The three characteristics of fluid pressure described above have a number of implications and applications, among them, what is known as Pascal's principle. Like the SI unit of pressure, Pascal's principle is named after Blaise Pascal (1623 -1662), a French mathematician and physicist who formulated the second of the three statements: that the external pressure applied on a fluid is transmitted uniformly throughout the entire body of that fluid. Pascal's principle became the basis for one of the important machines ever developed, the hydraulic press.

The external pressure being applied throughout the entire body of the electric fluid is something which we write as 300,000 km/s : the speed of light in a vacuum. 300,000 km/s is actually describing a pressure constant and not a speed as such. I think that 300,000 km/s describes a volume in the aether.

As fluid moves from a wider pipe to a narrower one, the volume of that fluid that moves a given distance in a given time period does not change. But since the width of the narrower pipe is smaller, the fluid must move faster (that is, with greater dynamic pressure) in order to move the same amount of fluid the same distance in the same amount of time. One way to illustrate this is to observe the behavior of a river: in a wide, unconstricted region, it flows slowly, but if its flow is narrowed by canyon walls, then it speeds up dramatically.

What happens then at the air-water interface? The aether would be under low pressure in the air, and then under a higher pressure in the water, so I'm expecting something to happen at the surface of the water. There would be a very purposeful change in speed of the aether at the surface of the water. Same volume ... different speed. I'm therefore interested to see if this has anything to do with the forces of surface tension and the appearance of meniscus.

A pump utilizes Pascal's principle, but instead of holding fluid in a single container, a pump allows the fluid to escape. Specifically, the pump utilizes a pressure difference, causing the fluid to move from an area of higher pressure to one of lower pressure. A very simple example of this is a siphon hose, used to draw petroleum from a car's gas tank. Sucking on one end of the hose creates an area of low pressure compared to the relatively high-pressure area of the gas tank. Eventually, the gasoline will come out of the low-pressure end of the hose. (And with luck, the person siphoning will be able to anticipate this, so that he does not get a mouthful of gasoline!)

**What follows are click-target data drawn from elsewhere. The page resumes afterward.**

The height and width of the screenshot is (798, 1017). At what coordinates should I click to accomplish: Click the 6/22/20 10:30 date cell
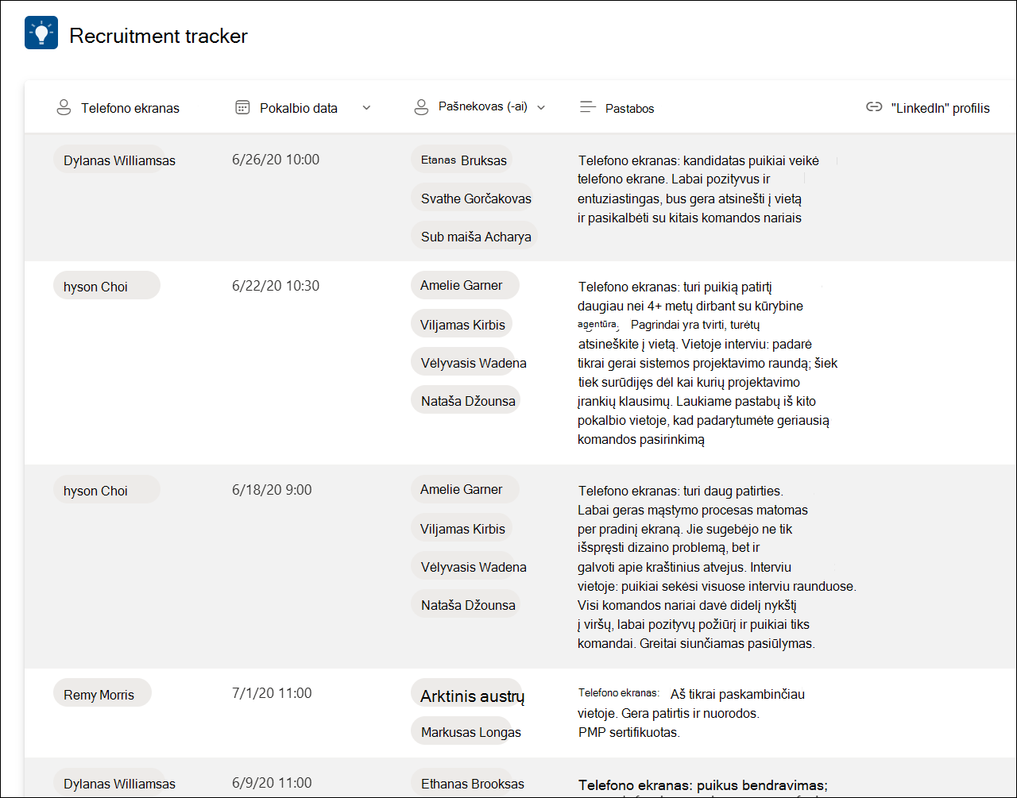point(276,286)
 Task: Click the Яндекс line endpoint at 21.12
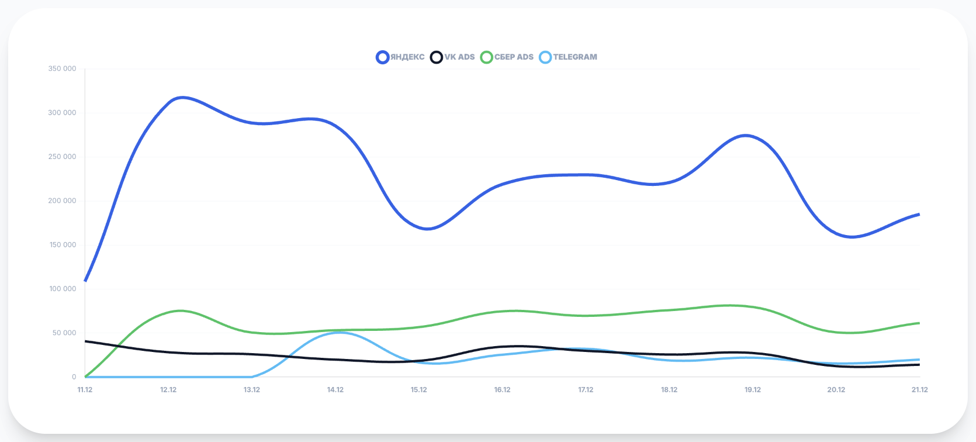tap(919, 215)
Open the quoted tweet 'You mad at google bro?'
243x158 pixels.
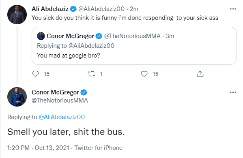point(134,46)
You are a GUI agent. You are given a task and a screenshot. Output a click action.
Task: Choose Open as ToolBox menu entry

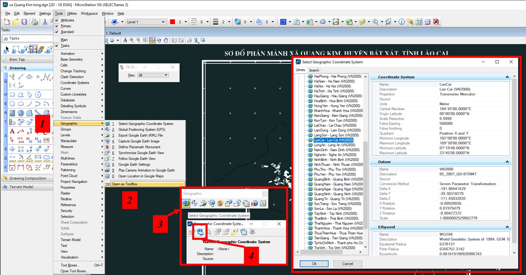(125, 184)
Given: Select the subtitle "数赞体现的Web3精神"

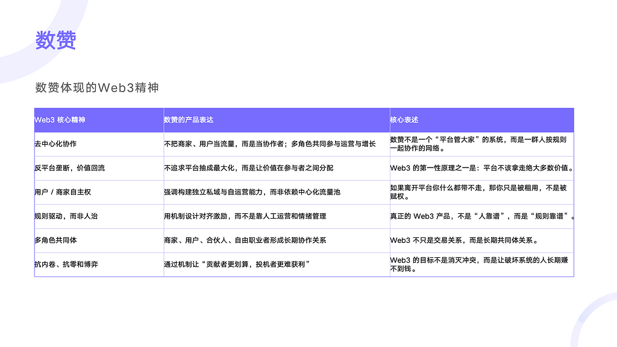Looking at the screenshot, I should tap(97, 87).
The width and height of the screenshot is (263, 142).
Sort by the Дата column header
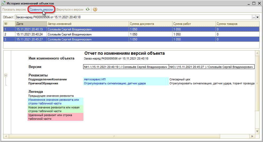[x=31, y=24]
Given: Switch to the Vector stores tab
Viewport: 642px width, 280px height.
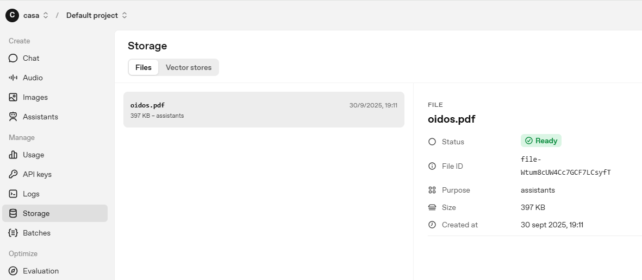Looking at the screenshot, I should pos(189,67).
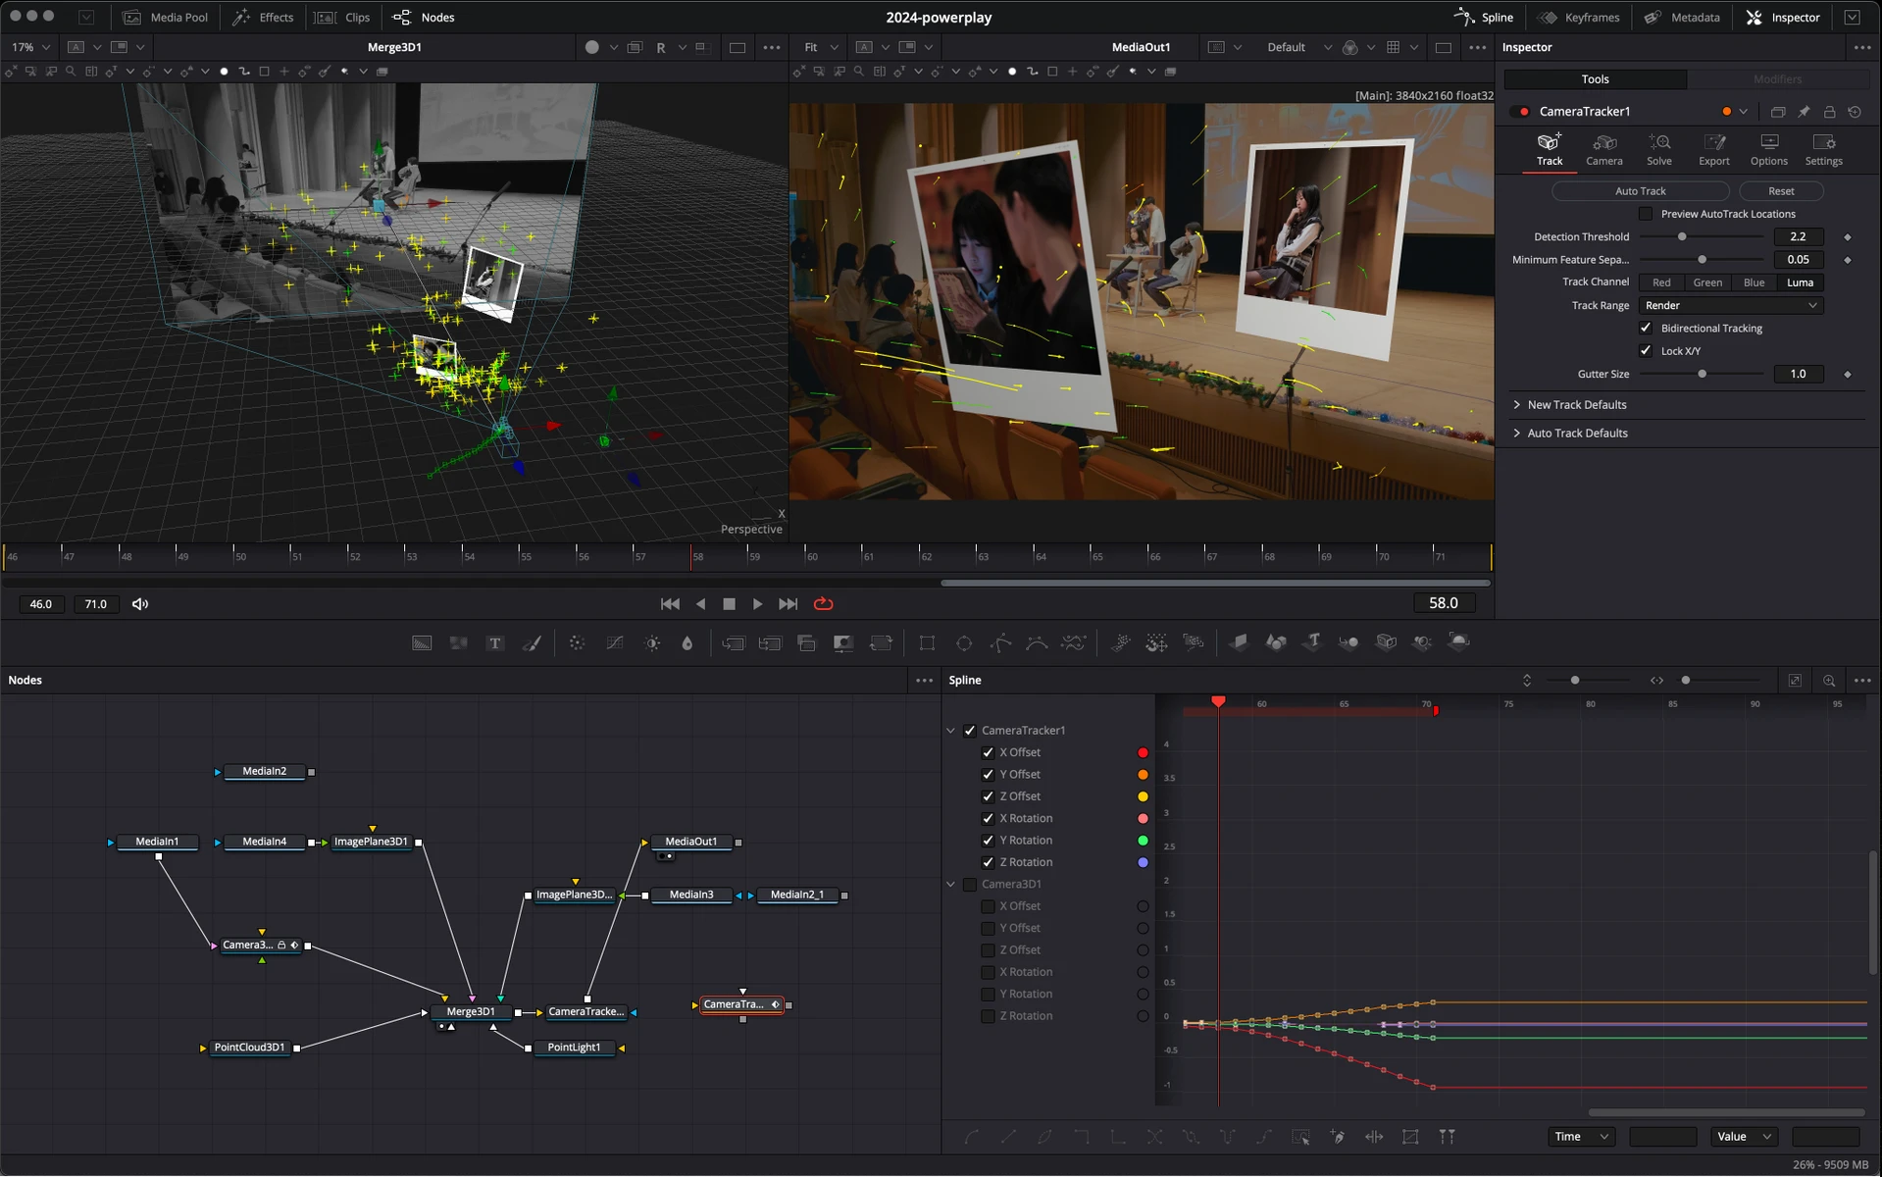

Winds at the Earth's surface flow from areas of high pressure to low pressure in order to try and maintain equilibrium. The rising and sinking air at the centre of these pressure systems flow from low pressure to high pressure. I think that Animation 2 (from the site at the bottom of this paragraph) does a great job in illustrating the various flows of horizontal and vertical air between high pressure and low pressure systems. I wonder just how bloody close Animation 2 comes to describing an atom?
http://www.bom.gov.au/lam/Students_Teachers/pressure.shtml

Heat flows from hot to cold. The first statement of the 2nd law of thermodynamics - heat flows spontaneously from a hot to a cold body - tells us that an ice cube must melt on a hot day, rather than becoming colder. It's funny that vertical winds flow from low pressure to high pressure areas; the warm air rises from the low pressure system, it cools high above, and then the cold air descends into the high pressure system. So sure, the warm air rises to a cold area, but then we see the cold air descend into a warm system - isn't that breaking the law, or something? I thought a high pressure fluid will always travel toward a lower pressure fluid, but here we have the low pressure being sucked down by the higher pressure.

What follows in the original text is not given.